EXERCISE TASK A
In the rows starting at the line that contains "The height and" and ending at the last row, swap "screenshot" for "screen capture" and keep everything else the same. Leave the pictures out.
--- BEGIN SELECTION ---
You can easily access any element in the map, just using mapName[keyName], such as kv['key1']

map_cast

map_cast(array1, array2) to generate a map with keys from array1 and values from array2 (these 2 arrays should be with same size). For example map_cast(['k1','k2'],[91,95]) will get {'k1':91,'k2':95}

Alternatively, you can use map_cast(key1,value1,key2,value2..)

Process Date and Time

year

Get current year, for example year(today()) will be 2022.

quarter

Get current quarter, for example quarter(today()) will be 1 if it's in Q1.

month

Get current month, for example month(today()) will be 2 if it's Feb.

day

Get the current day in the month.

weekday

Get the current day in the week. Monday is 1. Sunday is 7.

hour

minute

second

to_unix_timestamp

For example to_unix_timestamp(now()) gets 1644272032

to_start_of_year

to_start_of_quarter

to_start_of_month

to_start_of_day

to_start_of_hour

to_start_of_minute

to_start_of_second

Unlike other to_start_of_ functions, this function expects a datetime with millisecond, such as to_start_of_second(now64())

to_date

to_date(string) convert a date string to a date type, e.g. to_date('1953-11-02')
--- END SELECTION ---
EXERCISE TASK B
Repeat the function reference word for word.
--- BEGIN MATERIAL SUPPLIED ---
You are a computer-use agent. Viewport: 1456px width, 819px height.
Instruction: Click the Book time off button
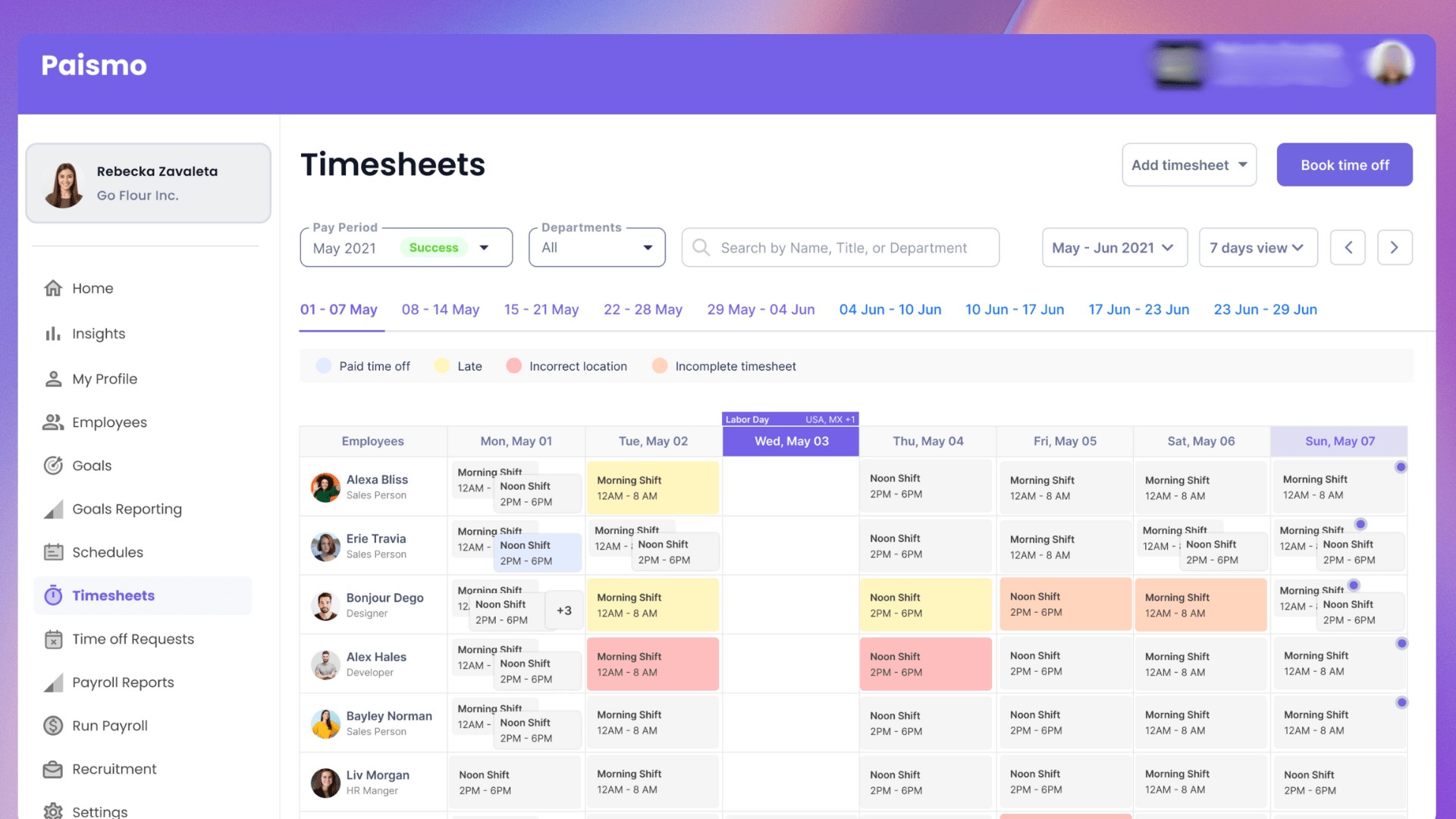point(1344,165)
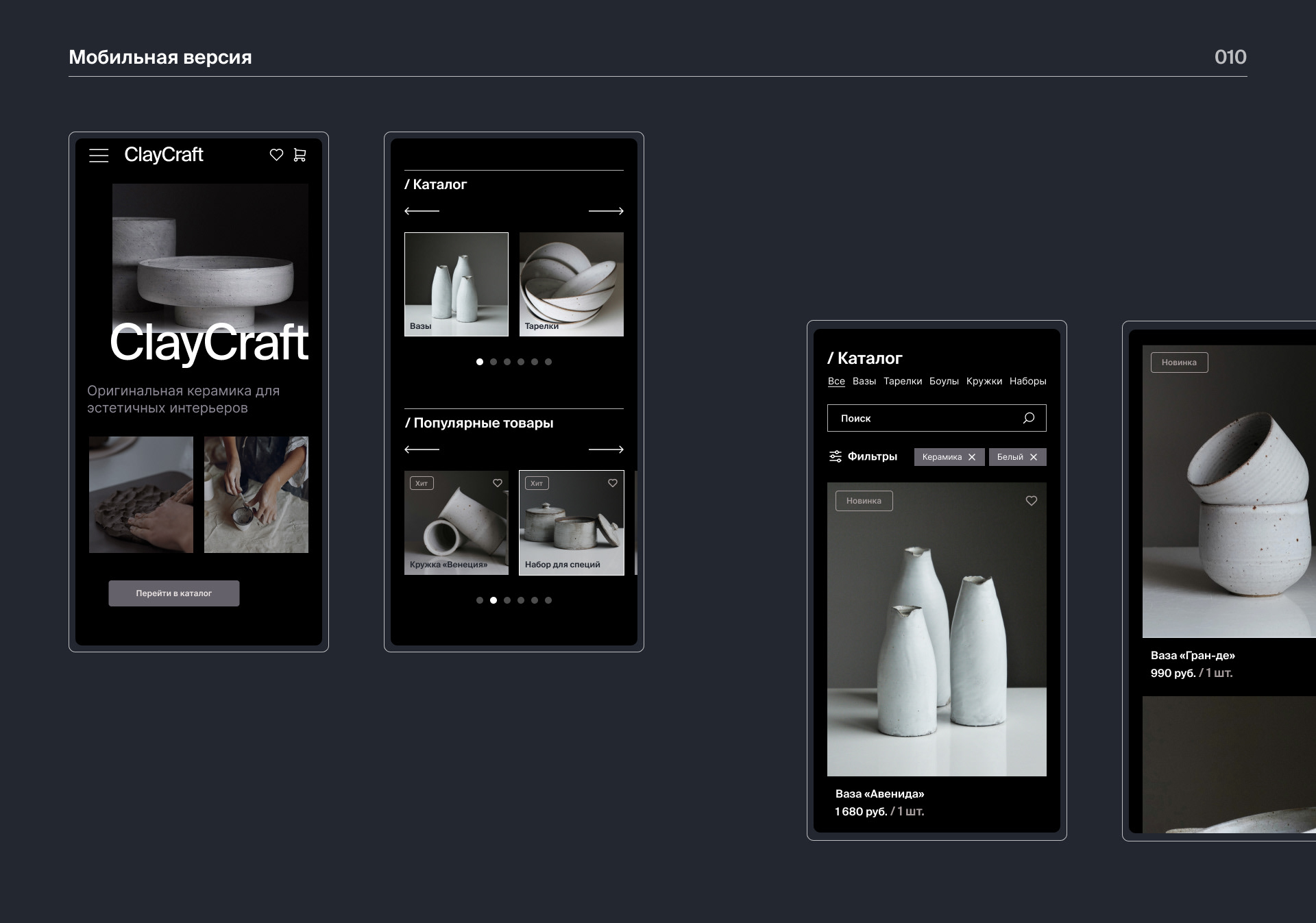This screenshot has width=1316, height=923.
Task: Toggle heart on Набор для специй card
Action: 613,483
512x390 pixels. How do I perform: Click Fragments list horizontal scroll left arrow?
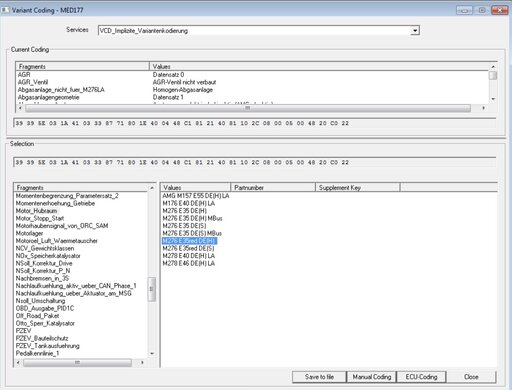point(19,362)
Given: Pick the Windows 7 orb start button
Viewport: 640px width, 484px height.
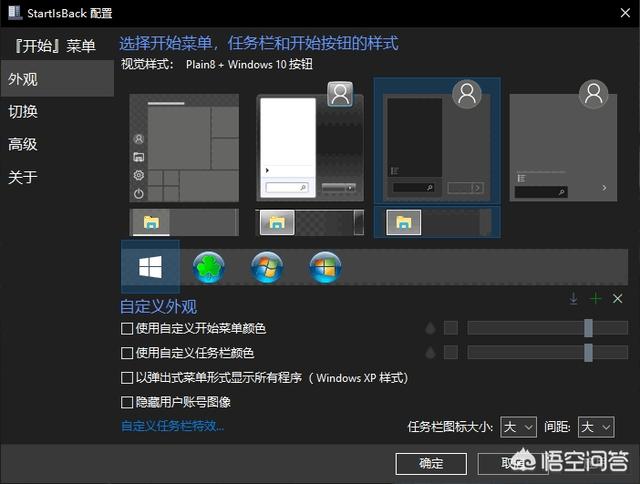Looking at the screenshot, I should [267, 267].
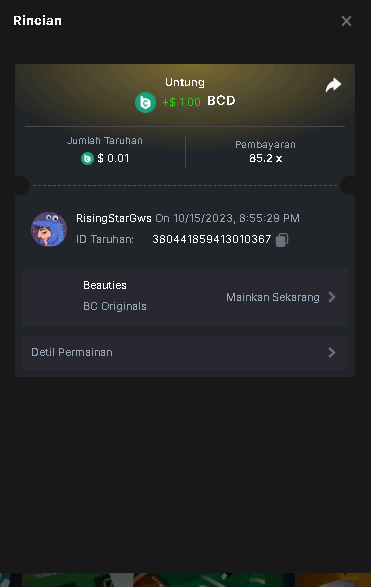Click the +$ 1.00 profit amount
This screenshot has height=587, width=371.
182,102
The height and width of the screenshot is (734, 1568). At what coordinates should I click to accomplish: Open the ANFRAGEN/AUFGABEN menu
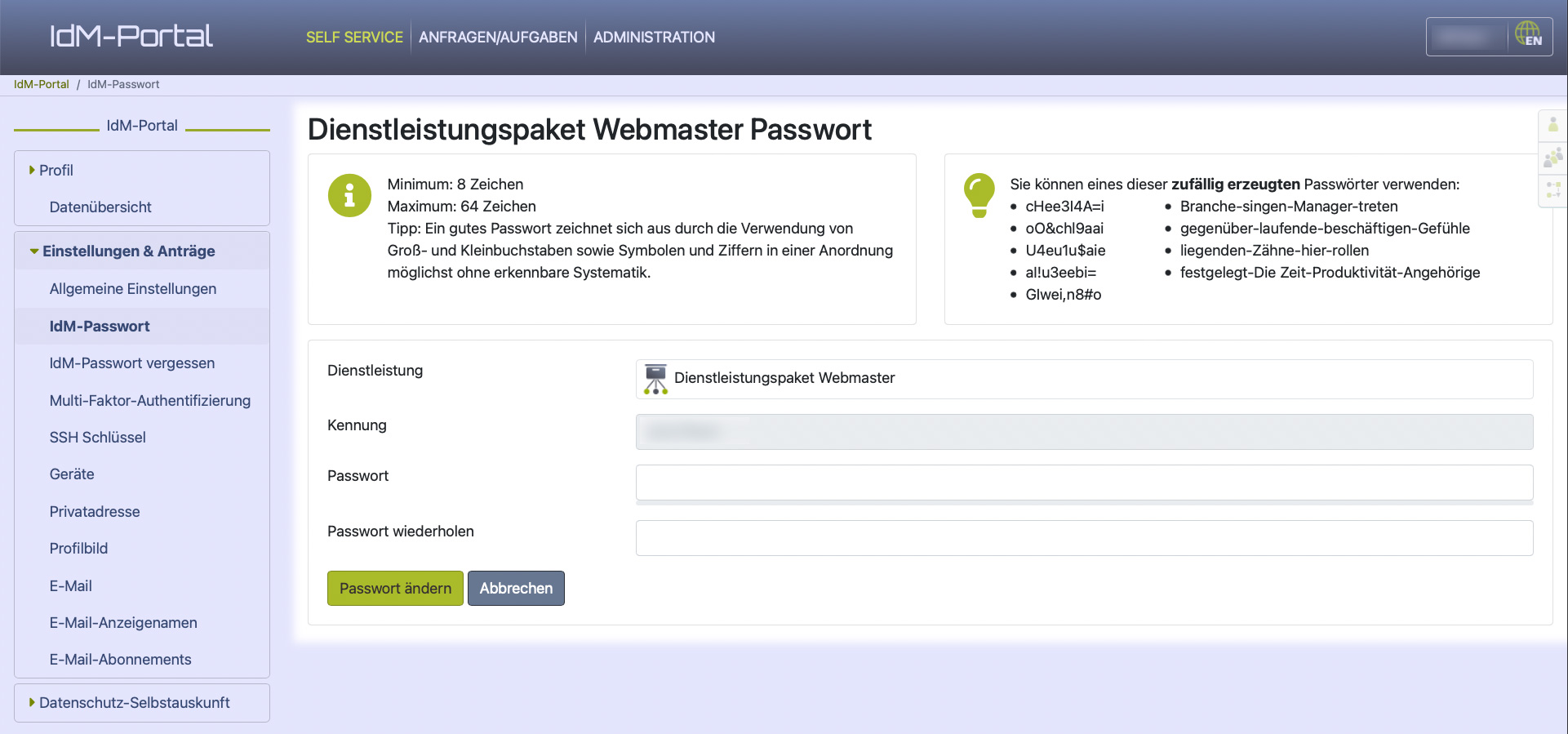(x=498, y=38)
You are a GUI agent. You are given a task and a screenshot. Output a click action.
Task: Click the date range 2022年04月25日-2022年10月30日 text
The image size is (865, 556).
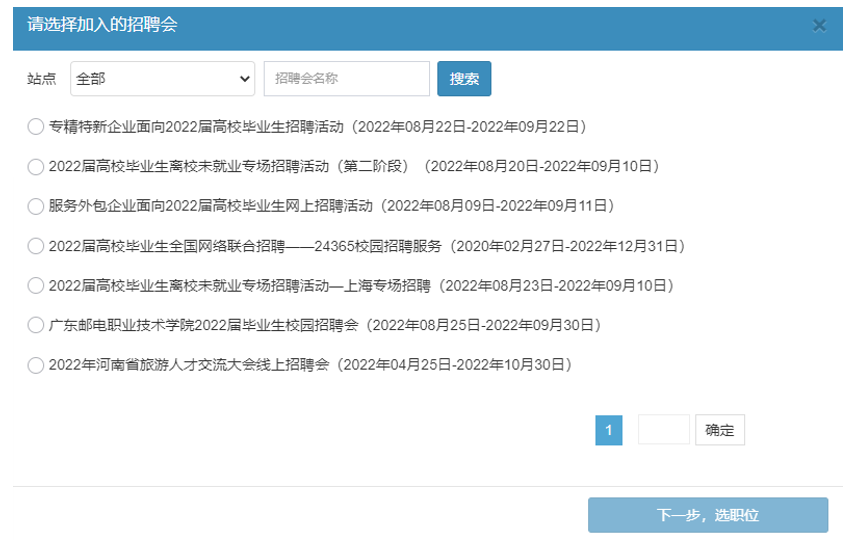(457, 366)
--- END MATERIAL SUPPLIED ---
EXPECTED OUTPUT A
The height and width of the screen capture is (734, 1568). At what coordinates should I click to accomplish: Open the ANFRAGEN/AUFGABEN menu
(x=498, y=38)
You are a GUI agent. You are given a task and a screen capture. Output a click action.
Task: Click the date range 2022年04月25日-2022年10月30日 text
The image size is (865, 556).
(457, 366)

EXPECTED OUTPUT B
You can easily access any element in the map, just using mapName[keyName], such as kv['key1']

map_cast

map_cast(array1, array2) to generate a map with keys from array1 and values from array2 (these 2 arrays should be with same size). For example map_cast(['k1','k2'],[91,95]) will get {'k1':91,'k2':95}

Alternatively, you can use map_cast(key1,value1,key2,value2..)

Process Date and Time

year

Get current year, for example year(today()) will be 2022.

quarter

Get current quarter, for example quarter(today()) will be 1 if it's in Q1.

month

Get current month, for example month(today()) will be 2 if it's Feb.

day

Get the current day in the month.

weekday

Get the current day in the week. Monday is 1. Sunday is 7.

hour

minute

second

to_unix_timestamp

For example to_unix_timestamp(now()) gets 1644272032

to_start_of_year

to_start_of_quarter

to_start_of_month

to_start_of_day

to_start_of_hour

to_start_of_minute

to_start_of_second

Unlike other to_start_of_ functions, this function expects a datetime with millisecond, such as to_start_of_second(now64())

to_date

to_date(string) convert a date string to a date type, e.g. to_date('1953-11-02')